Write out the entries exactly, leaving out every picture.

Stored data entries
--------------------------------

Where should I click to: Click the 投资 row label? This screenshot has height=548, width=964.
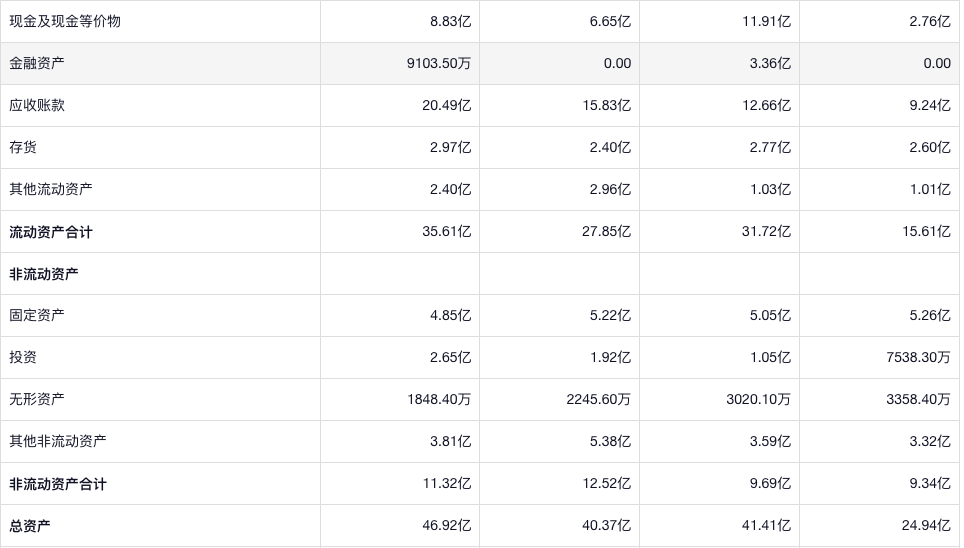pyautogui.click(x=23, y=357)
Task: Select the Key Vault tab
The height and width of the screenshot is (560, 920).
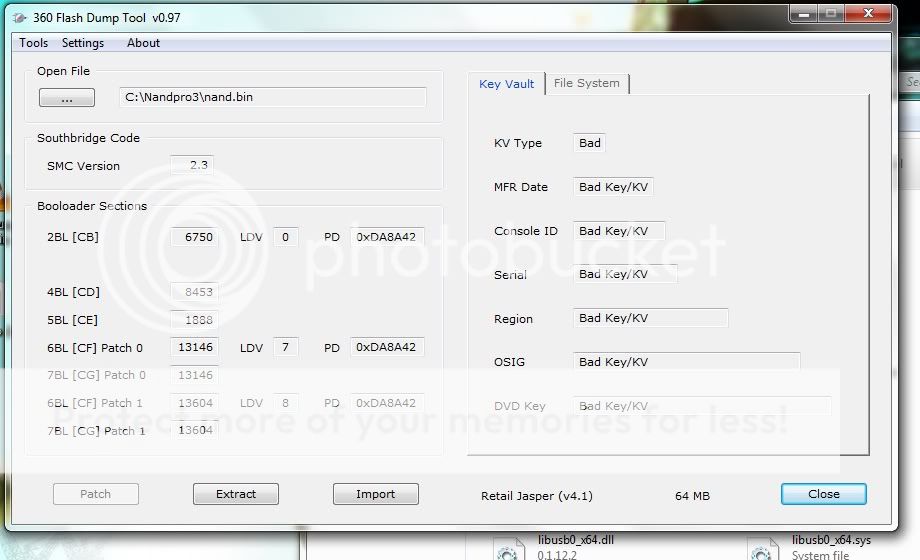Action: point(507,84)
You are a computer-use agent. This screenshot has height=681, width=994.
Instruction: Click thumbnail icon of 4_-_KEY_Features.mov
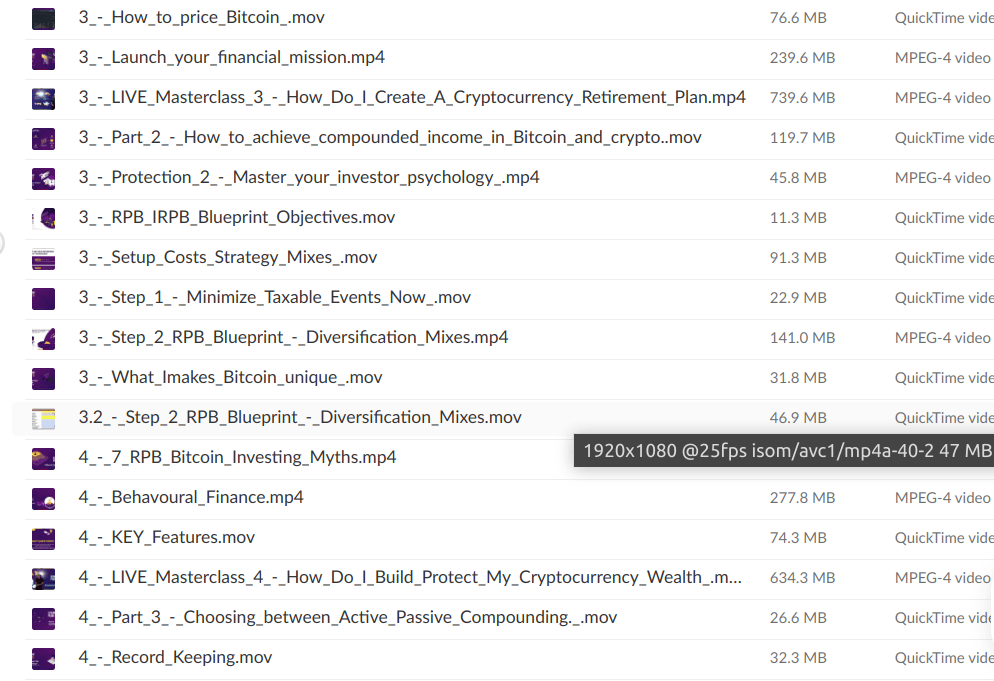(43, 538)
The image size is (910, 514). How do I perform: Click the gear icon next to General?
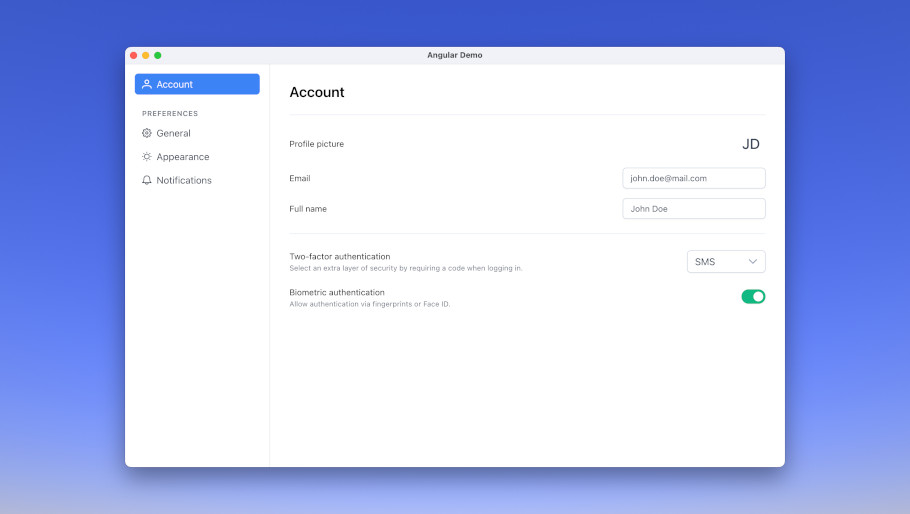[x=147, y=133]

--------------------------------

[Exercise response]
Where should I click to: Click the 投资 row label? This screenshot has height=548, width=964.
pyautogui.click(x=23, y=357)
Task: Select the Key Vault tab
The height and width of the screenshot is (560, 920).
Action: point(507,84)
You are a computer-use agent. This screenshot has height=681, width=994.
Instruction: Click thumbnail icon of 4_-_KEY_Features.mov
(43, 538)
The image size is (910, 514). How do I perform: Click the gear icon next to General?
[x=147, y=133]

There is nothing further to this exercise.